Level Nine is a Berlin-based startup who are engineering novel biocatalysts to enable the economically viable production of biochemicals. At ZCC we think a lot about how we will replace petrochemicals with low emission alternatives. A good solution is from biomass waste feedstocks such lignin from forestry and paper and pulp. Level Nine’s catalysts are able to convert the hardy biomass feedstocks like lignin into chemicals in an efficient and cost effective process, enbaling bioprocessing to replace petrochemicals production
How do you support your companies scaling up, and what issues do they face when financing their journey?

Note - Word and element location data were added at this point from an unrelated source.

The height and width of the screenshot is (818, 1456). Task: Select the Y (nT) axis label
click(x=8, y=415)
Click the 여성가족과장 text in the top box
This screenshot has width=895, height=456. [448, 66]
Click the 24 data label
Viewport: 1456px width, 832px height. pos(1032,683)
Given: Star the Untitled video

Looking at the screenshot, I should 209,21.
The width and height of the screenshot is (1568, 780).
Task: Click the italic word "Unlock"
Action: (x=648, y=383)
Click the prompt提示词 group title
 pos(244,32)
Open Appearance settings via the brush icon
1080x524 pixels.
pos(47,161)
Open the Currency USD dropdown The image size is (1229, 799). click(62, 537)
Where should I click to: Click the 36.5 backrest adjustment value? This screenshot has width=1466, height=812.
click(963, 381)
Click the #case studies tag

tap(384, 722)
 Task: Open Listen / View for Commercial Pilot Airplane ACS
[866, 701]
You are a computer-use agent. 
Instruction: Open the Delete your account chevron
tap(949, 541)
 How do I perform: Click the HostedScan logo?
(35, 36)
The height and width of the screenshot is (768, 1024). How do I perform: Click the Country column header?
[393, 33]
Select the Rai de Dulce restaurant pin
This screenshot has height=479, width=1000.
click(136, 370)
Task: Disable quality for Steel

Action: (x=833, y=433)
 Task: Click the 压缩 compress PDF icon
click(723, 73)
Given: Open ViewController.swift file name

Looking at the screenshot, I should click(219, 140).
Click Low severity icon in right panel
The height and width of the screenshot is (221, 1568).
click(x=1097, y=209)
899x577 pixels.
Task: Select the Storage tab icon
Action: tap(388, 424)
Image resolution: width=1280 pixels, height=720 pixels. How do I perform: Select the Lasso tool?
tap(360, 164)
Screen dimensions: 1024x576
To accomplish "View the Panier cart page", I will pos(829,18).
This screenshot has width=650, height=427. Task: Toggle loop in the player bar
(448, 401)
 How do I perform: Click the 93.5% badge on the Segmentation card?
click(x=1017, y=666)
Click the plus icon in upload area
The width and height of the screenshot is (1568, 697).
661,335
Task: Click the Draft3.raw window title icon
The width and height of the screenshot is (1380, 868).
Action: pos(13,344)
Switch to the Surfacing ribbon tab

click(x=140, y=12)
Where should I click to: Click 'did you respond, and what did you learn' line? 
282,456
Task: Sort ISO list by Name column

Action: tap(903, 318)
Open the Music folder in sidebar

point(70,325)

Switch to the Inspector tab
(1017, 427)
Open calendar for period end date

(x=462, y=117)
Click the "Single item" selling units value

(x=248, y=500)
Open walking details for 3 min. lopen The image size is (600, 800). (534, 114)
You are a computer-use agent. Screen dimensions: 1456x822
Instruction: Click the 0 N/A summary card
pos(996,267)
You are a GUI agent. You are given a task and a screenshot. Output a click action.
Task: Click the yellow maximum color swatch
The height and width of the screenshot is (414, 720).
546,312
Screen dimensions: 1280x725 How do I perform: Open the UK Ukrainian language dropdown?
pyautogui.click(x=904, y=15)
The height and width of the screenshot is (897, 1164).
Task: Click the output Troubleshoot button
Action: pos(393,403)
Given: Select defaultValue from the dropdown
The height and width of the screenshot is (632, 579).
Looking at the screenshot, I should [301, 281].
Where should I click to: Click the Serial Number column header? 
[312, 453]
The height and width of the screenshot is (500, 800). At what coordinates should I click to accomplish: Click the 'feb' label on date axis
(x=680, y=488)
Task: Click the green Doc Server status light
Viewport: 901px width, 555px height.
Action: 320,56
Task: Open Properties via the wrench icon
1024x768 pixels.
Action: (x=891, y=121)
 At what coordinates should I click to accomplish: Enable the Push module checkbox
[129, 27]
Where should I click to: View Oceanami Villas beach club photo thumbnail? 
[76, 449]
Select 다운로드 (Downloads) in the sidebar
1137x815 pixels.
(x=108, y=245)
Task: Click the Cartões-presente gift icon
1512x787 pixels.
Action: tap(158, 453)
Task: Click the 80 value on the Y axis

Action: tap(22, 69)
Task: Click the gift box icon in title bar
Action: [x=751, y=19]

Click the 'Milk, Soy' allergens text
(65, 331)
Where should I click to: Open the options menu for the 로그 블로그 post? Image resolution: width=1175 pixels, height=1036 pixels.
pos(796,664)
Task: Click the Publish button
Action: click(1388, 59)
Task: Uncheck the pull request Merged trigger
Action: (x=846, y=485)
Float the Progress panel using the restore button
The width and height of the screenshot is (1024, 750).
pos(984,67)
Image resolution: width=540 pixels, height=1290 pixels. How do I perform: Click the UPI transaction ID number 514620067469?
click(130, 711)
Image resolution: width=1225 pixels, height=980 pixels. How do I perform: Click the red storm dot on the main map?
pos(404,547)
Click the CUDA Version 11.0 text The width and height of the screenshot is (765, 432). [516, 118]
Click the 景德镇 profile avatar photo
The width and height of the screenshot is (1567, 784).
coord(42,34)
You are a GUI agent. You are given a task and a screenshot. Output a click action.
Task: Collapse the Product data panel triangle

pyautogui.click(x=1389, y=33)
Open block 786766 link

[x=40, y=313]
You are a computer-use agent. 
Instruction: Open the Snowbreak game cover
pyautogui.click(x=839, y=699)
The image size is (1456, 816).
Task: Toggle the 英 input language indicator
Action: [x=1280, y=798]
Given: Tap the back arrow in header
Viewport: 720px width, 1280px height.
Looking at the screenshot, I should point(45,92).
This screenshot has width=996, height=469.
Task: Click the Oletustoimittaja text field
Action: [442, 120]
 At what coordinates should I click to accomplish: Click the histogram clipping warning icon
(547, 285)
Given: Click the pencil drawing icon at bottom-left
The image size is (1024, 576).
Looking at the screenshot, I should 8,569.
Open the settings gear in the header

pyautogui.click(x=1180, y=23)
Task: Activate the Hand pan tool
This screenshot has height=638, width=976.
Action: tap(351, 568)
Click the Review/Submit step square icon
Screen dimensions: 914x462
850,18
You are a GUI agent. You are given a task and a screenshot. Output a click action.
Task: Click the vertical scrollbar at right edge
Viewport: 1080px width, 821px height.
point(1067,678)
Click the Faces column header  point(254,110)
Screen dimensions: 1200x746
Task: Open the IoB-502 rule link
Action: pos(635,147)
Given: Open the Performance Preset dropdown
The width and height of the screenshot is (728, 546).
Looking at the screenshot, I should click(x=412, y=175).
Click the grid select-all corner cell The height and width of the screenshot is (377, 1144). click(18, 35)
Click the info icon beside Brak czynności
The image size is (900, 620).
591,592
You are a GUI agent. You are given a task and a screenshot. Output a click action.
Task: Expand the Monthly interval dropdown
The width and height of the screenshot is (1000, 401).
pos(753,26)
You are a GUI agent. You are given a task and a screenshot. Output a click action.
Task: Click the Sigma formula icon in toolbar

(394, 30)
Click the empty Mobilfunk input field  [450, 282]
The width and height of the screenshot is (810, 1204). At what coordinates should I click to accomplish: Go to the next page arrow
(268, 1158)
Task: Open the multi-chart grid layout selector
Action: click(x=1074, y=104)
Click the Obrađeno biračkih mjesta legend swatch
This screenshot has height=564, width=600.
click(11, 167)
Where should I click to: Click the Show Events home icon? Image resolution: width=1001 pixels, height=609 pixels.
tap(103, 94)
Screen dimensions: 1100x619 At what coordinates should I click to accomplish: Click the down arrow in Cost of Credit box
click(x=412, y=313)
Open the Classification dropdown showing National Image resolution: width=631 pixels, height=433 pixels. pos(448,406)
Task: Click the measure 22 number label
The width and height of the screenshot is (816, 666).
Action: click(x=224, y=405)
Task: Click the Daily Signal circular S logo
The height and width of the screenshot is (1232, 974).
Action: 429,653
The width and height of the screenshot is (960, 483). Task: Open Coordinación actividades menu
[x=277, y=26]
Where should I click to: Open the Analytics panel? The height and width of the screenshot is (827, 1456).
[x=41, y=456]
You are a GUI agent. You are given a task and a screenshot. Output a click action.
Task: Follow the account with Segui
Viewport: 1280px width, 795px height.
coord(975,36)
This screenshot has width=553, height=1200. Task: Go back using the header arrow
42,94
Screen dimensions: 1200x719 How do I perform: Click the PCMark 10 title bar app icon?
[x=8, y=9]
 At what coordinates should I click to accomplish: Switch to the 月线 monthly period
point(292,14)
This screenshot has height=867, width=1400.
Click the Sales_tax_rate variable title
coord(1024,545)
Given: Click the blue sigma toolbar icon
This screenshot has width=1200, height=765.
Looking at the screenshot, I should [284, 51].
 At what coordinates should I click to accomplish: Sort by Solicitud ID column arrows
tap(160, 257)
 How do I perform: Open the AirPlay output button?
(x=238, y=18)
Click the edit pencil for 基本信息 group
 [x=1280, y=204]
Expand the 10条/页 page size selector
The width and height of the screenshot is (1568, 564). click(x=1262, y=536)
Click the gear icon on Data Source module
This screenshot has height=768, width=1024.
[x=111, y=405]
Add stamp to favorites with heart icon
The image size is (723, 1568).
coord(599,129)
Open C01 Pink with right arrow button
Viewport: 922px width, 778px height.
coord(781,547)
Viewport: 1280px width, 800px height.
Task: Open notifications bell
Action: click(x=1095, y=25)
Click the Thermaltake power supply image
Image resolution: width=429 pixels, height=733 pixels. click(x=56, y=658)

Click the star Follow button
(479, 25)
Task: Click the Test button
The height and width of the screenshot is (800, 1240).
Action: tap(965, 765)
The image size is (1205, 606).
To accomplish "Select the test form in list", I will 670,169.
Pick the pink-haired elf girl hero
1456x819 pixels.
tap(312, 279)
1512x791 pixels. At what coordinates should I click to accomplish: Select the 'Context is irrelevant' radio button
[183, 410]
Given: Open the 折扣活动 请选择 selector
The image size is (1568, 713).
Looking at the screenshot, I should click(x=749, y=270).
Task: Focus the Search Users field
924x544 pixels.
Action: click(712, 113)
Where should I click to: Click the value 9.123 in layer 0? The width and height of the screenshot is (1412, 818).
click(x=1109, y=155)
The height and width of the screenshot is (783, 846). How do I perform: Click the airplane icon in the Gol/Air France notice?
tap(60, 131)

We take active roles on the board or our portfolio companies and spend a lot of our time supporting our portfolio companies with strategy and advice for building their company. We are also very active in helping them fundraise through our large network of co-investors and later stage investors.
We’re one of few investors who invest in hard science and hard tech at the very earliest of stages. There is some capital available for such innovators at series A, but a lot of that stage of capital is focused on software. The problem is that if such money pots dip their toes into hardware investments, they expect revenue generation from very early on. Sometimes, that’s just unrealistic – R&D timelines are longer for hardware technologies, and investor timelines often do not accommodate that. We need lots more capital like ours, investing in deeptech for climate with the right expertise to assess the companies and with a pragmatic view of how to successfully reach our 2050 goals.
Series B and onwards, when you need to build actual factories, there’s very little money available. You need tens, sometimes hundreds of millions to build production facilities for these types of products. A lot of the big pots of money aren’t comfortable with their risk profiles. Such existing sources of unwilling capital can be banks who offer debt and project financing, who want the startups to have proven repeatedly that they are commercially viable. The issue is, they need that level of funding for their first-of-a-kind (FOAK) project that proves the viability. There are some blended finance options, but it’d be nice to see the government step in to support in unlocking such capital flows.
What regulatory hurdles do you observe your companies tackle?
As we’re dealing with cutting-edge technologies, the innovations we support are often impacted by regulations which have not been updated to reflect the nature of breakthrough technologies. Sometimes there aren’t any regulatory frameworks at all, in cases where a whole sector is in its infancy, such as Carbon Dioxide Removal. These policy developments need to be sped up, so that innovations are not hindered by either non-existent or outdated regulations.
We’re heading into a new political cycle: any key policy wishes?
I’ve looked at the sheer volume of subsidies going into oil and gas. It’s such a massive pool of money that needs to be redirected to climate-positive technologies. While it might be politically difficult, the money is clearly there.
Lastly, I wish for urgency. We need to act urgently to redirect and unlock money and regulate strategically, to enable cleantech deployment.
Thank you for sharing your insights, Sarah! We look forward to working with you.